Sie sind der Nabel der Welt, verwegen und immer cool drauf. Probleme? Kennen sie nicht. Sie haben stets alles im Griff und tausend Ideen. Und bei all dieser Genialität sind sie auch noch sehr bescheiden. Man muss sie einfach lieben – die Männer. Das zumindest behauptet musikalisch das Ensemble „Oktopus“. Wen wundert's, gehören die acht Sänger schließlich der Spezies der besungenen Wunderknaben an.
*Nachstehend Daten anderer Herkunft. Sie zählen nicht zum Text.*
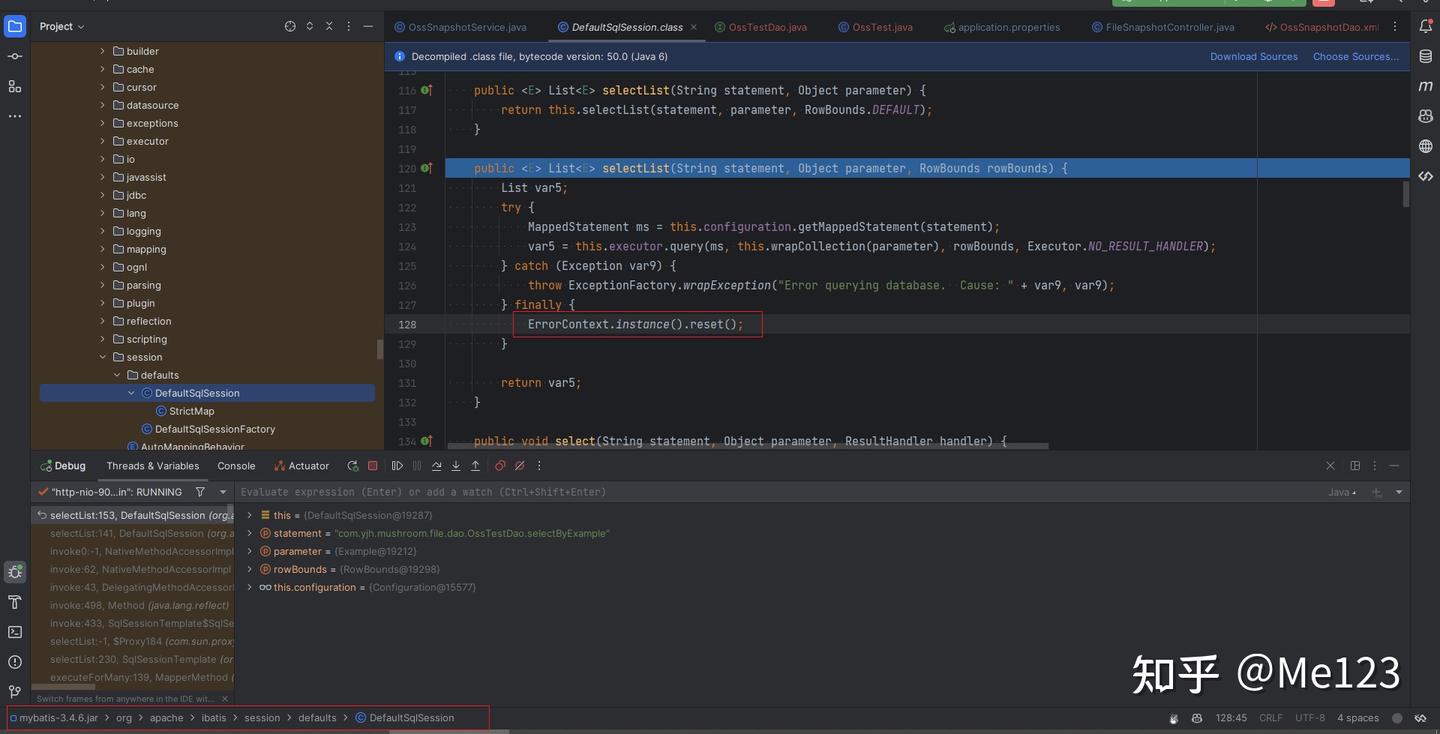Expand the exceptions package folder
The height and width of the screenshot is (734, 1440).
[103, 124]
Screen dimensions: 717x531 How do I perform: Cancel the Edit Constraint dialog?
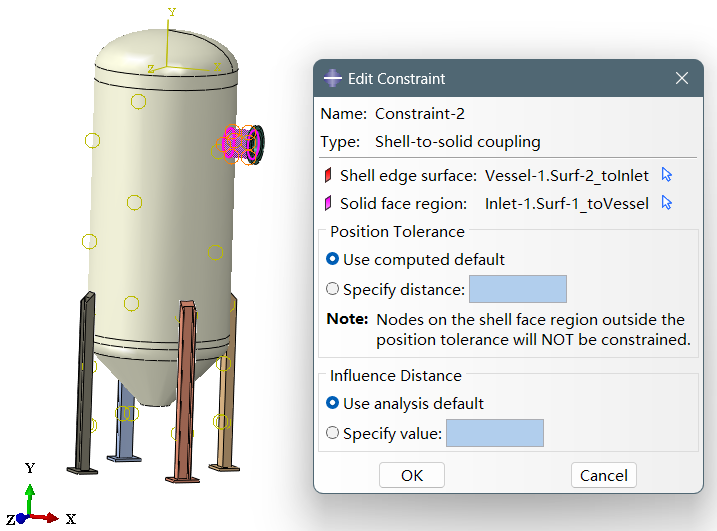(604, 475)
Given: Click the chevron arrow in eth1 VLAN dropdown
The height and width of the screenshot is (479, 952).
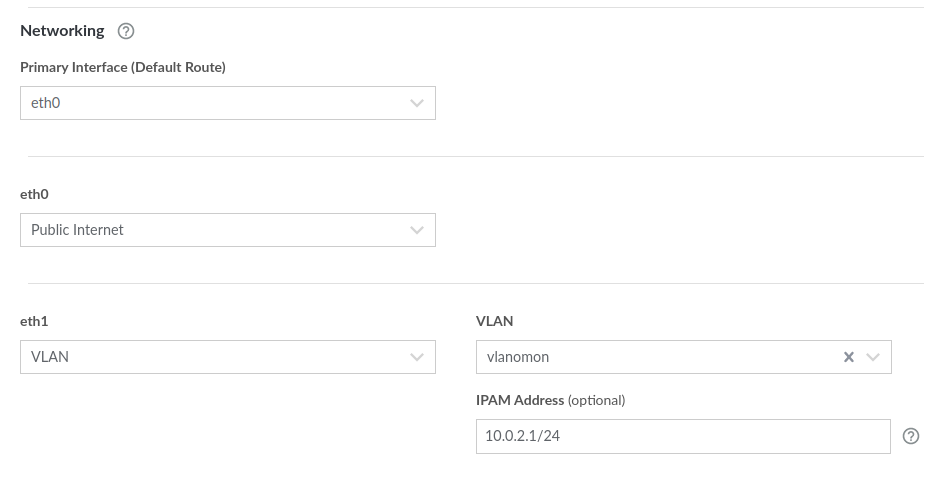Looking at the screenshot, I should 417,357.
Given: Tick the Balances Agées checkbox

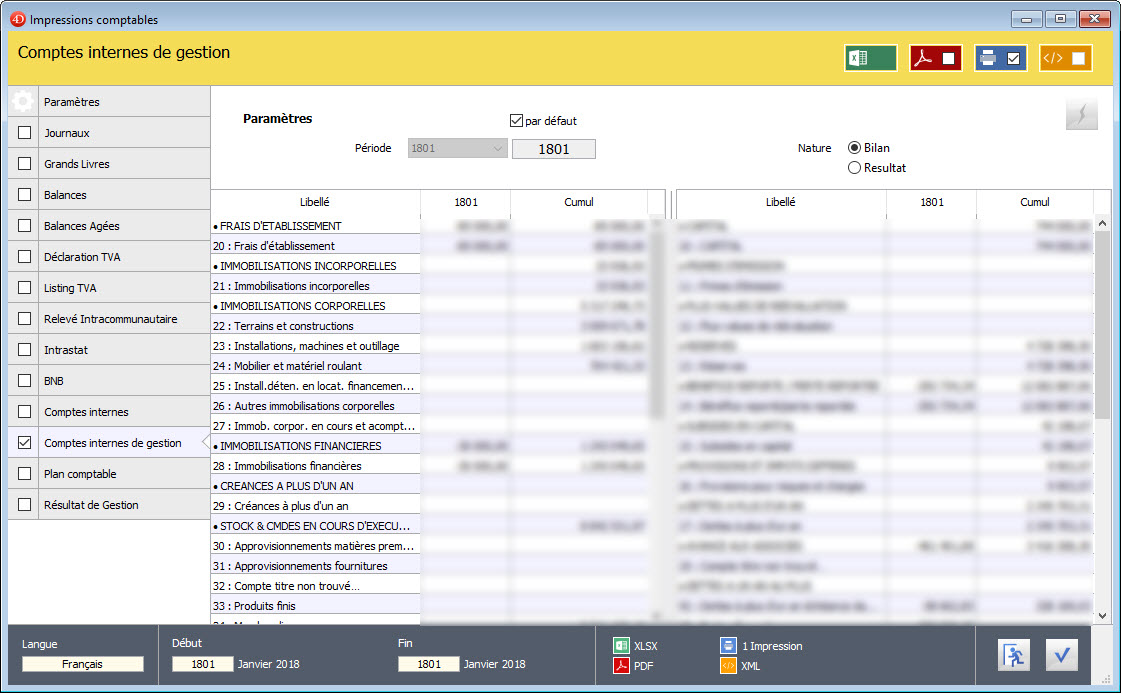Looking at the screenshot, I should tap(24, 226).
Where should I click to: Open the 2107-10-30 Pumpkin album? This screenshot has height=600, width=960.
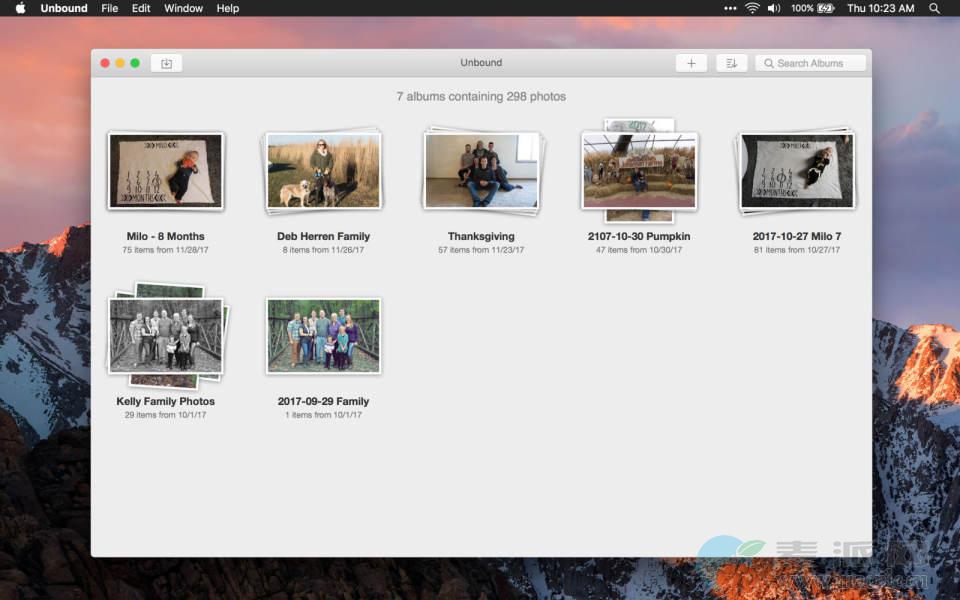(x=639, y=171)
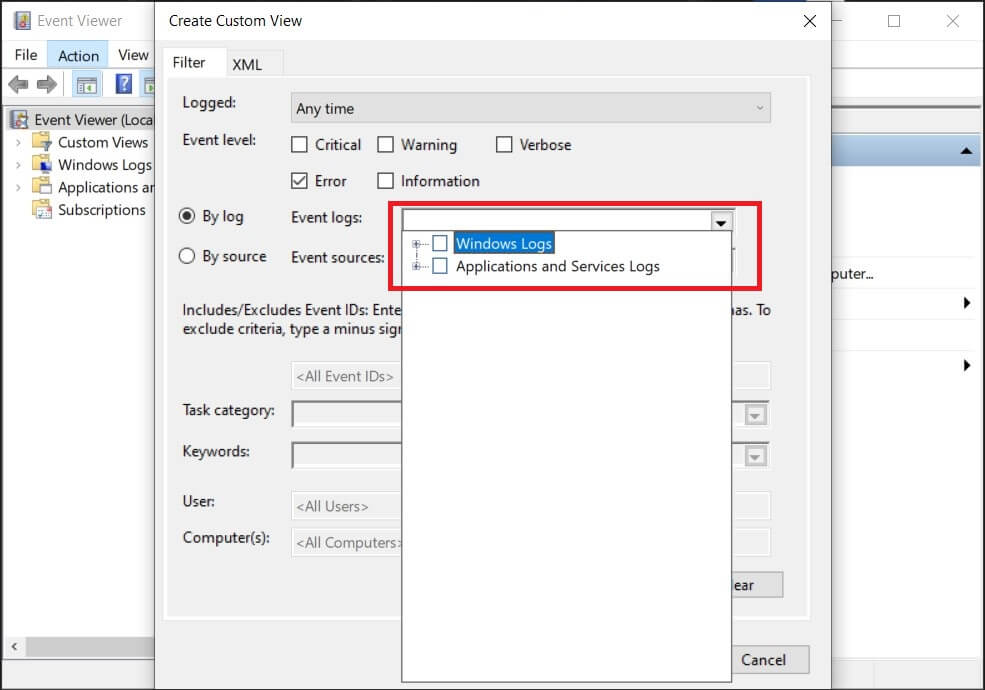Open the Logged 'Any time' dropdown

[x=762, y=107]
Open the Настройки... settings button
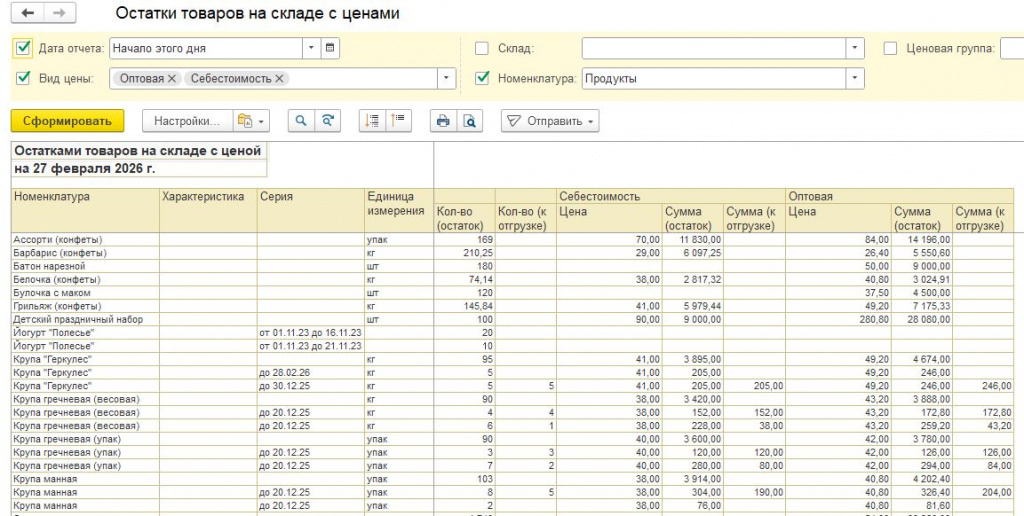 click(186, 121)
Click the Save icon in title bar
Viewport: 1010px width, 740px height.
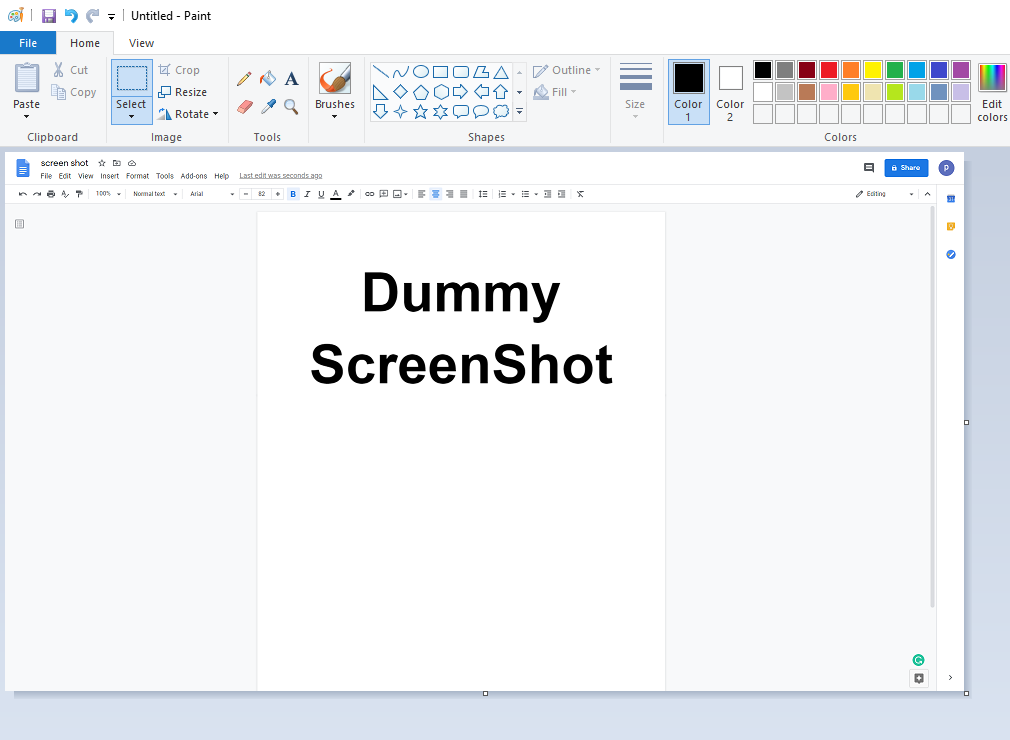(48, 16)
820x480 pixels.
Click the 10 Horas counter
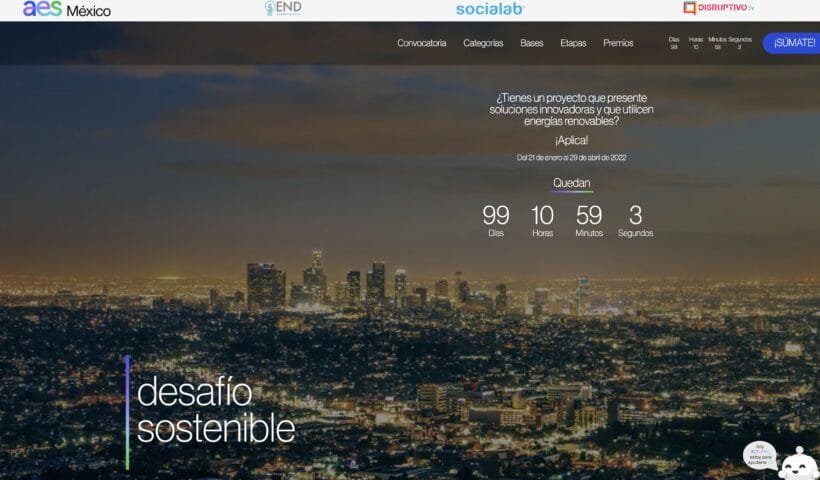click(542, 220)
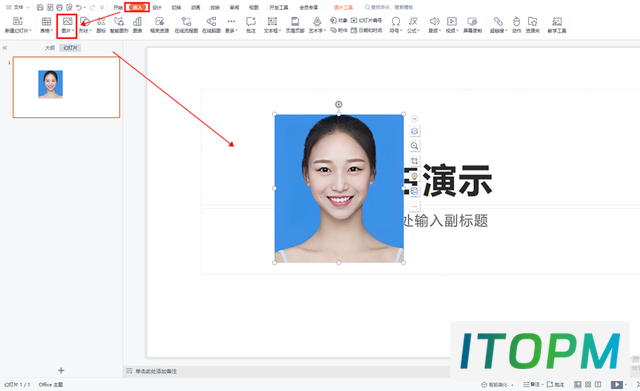Open the Picture (图片) insert dropdown

click(x=67, y=25)
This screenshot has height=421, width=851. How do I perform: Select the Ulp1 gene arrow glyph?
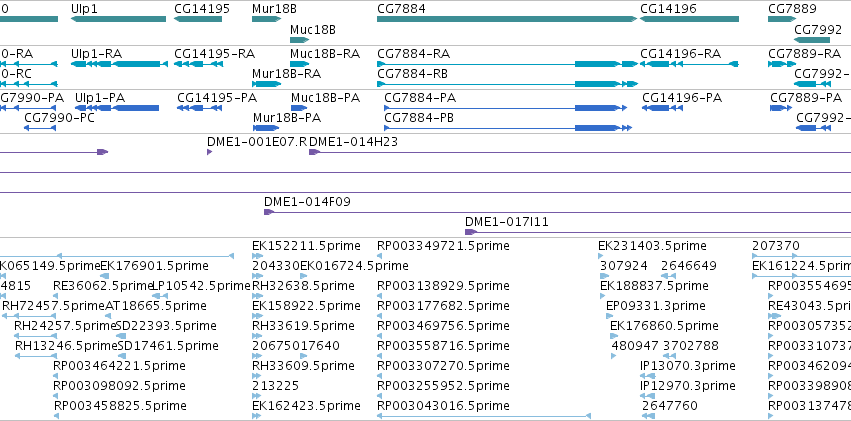coord(118,20)
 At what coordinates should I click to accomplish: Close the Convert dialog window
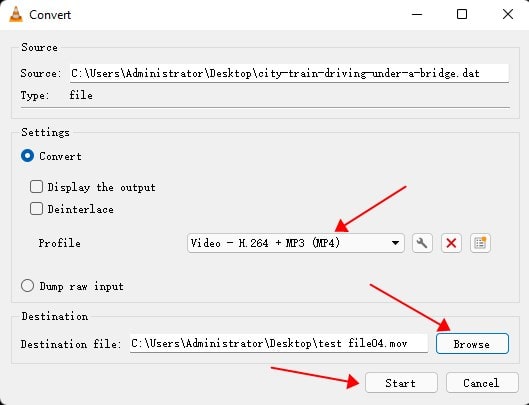(x=508, y=14)
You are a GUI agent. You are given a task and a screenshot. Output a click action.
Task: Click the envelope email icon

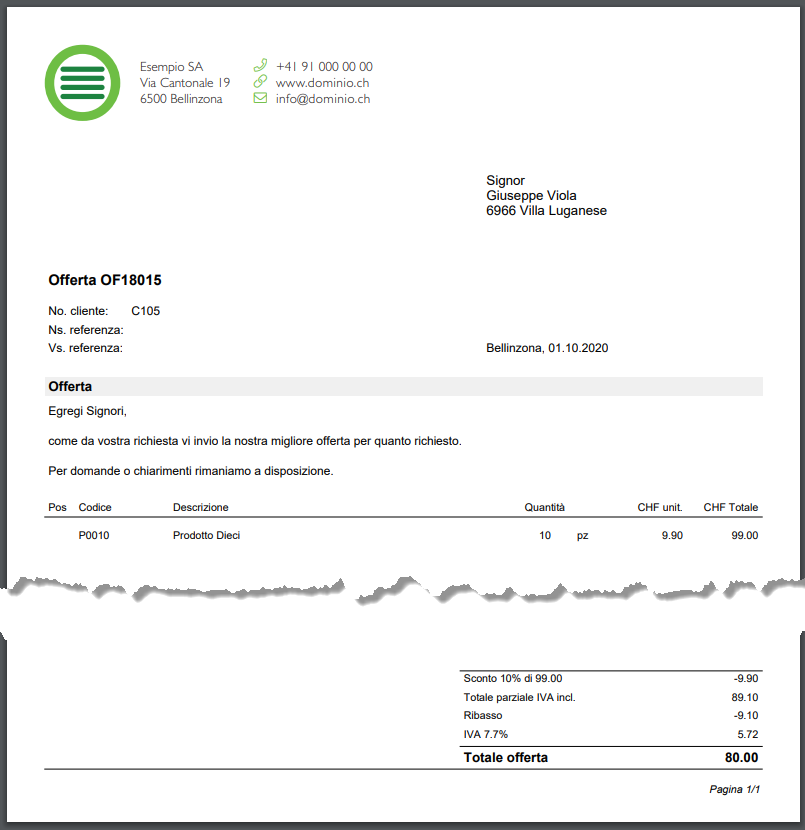(260, 99)
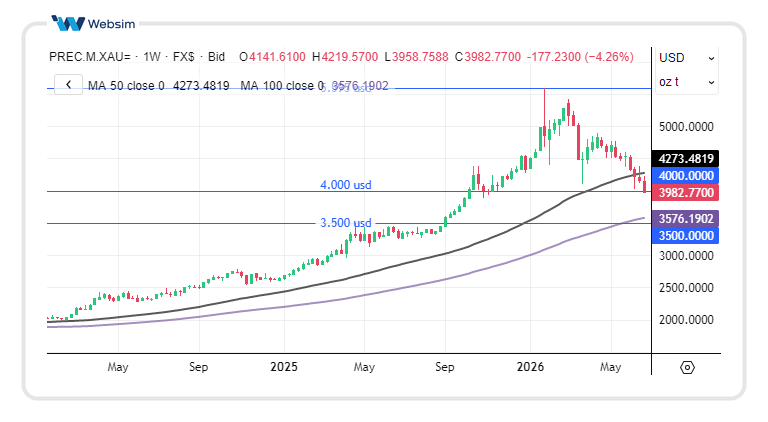This screenshot has height=422, width=768.
Task: Click the oz t dropdown chevron arrow
Action: click(x=711, y=83)
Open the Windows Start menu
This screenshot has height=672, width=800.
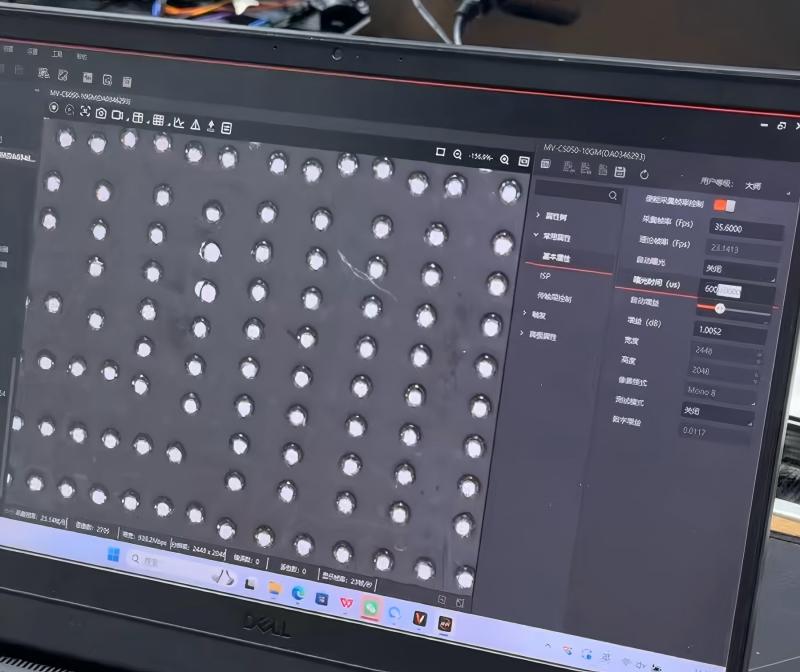[x=113, y=555]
Gemeinsam mit den „Disharmonikern“, dem Chor der Kulturwerkstatt Disharmonie in Schweinfurt, lud Oktopus am Sonntagmorgen zur „Matinee a capella“ in den Schüttbau in Rügheim. Von vergnüglich über romantisch bis hin zu experimentellen Liedvorträgen reichte das vielseitige Spektrum, das Chor und Männeroktett dem Publikum im voll besetzten Schüttbau boten.
Allergrößte Vorsicht
Sind die Männer über jeden Zweifel erhaben, ist bei Frauen allergrößte Vorsicht angebracht. Ob man ihnen wohl trauen kann, wenn sie mit ihren Augen tief in Männerherzen schauen, fragen sich die acht Herren. Doch sind sie erst einmal erobert, die Männerherzen, dann gibt es kein Halten mehr. Tag und Nacht verwirrt ihnen das rote Mündelein vom Herzlieb den Sinn und die schöne Marica wird kurzerhand nach Haus geholt und . . . (darüber schweigt des Schreibers Höflichkeit). Wochenend' und Sonnenschein? Ab in den Wald mit der Liebsten – mehr braucht es nicht zum Glücklichsein, versichern die sangesfreudigen Herren.
Mit sonoren Stimmen loten Kurt Miegler und Willi Stuhlfelder die Tiefen des zweiten Basses aus. Den ersten Bass fügen Christian Trapp und Hermann Gräfe hinzu. In die Höhen schwingen sich gekonnt die ersten Tenöre Markus Schmitt und Michael Groll, unterstützt von den zweiten Tenören Peter Bittrich und Peter Jung. Dynamisch und wohlklingend verweben sich die Stimmen zu einem harmonischen Ganzen.
Romatische Ader
Die romantische Ader der Sänger pulsiert bei den Liedern „Der Jäger Abschied“ und „Wisst ihr, wo ich gerne weil'“. Die beiden Kompositionen von Felix Mendelssohn Bartholdy sind so recht zum entrückten Schwärmen geeignet. Eine Leidenschaft ganz anderer Art besingt „Oktopus“ mit dem Stück „Tatschofonie“. Ein klarer Fall für die Psychiatrie, diagnostiziert der befragte Arzt, die innige Verbindung zum Handy.
Das Publikum jedenfalls amüsierte sich köstlich und quittierte das breit gefächerte Repertoire des A-capella-Ensembles mit reichlich Applaus. „Good night and joy be with you all“ – dass draußen strahlend die Sonne scheinte, tat der Begeisterung über das stimmungsvolle keltische Lied „The Parting Glass“ als Zugabe keinen Abbruch.
Ihrem Namen seien die „Disharmoniker“ am Wochenende nicht gerecht geworden, begrüßte Chormitglied Werner Enke das Publikum im Namen des Schweinfurter Chores. Äußerst harmonisch habe dieser seit Freitag in dem historischen Gebäude geprobt. Die Freude am Singen und stimmlichen Experimentieren führte die Mitglieder der Singgemeinschaft vor drei Jahren zusammen.
Engagierte Leitung
Zischen, rattern, brummen – unter der engagierten Leitung von Theodor Spannagel wurde der Chor zur Druckmaschine. „Mehr als das Gold hat das Blei die Welt verändert“. Der junge Dirigent hat das Druckerlied, zu einem Zitat von Georg Christoph Lichtenberg, selbst komponiert. Vom jazzigen „Georgia“, über das romantische „City of Stars“ bis hin zur Kinderhymne, ein von Hanns Eisler vertontes Gedicht Bertold Brechts, reichten die Darbietungen des Schweinfurter Chores. Temperamentvoll und mitreißend, in Originalsprache vorgetragen, entführte der Schlager „Fatoume“ die Zuhörer in arabische Regionen.
Die 25 Sängerinnen und Sänger zeigten vom Rügheimer Seminarhaus und dem Service angetan. „Das Ambiente ist einmalig“. Sie sind bereits auf der Suche nach einem Termin für ein weiteres Schüttbau-Wochenende.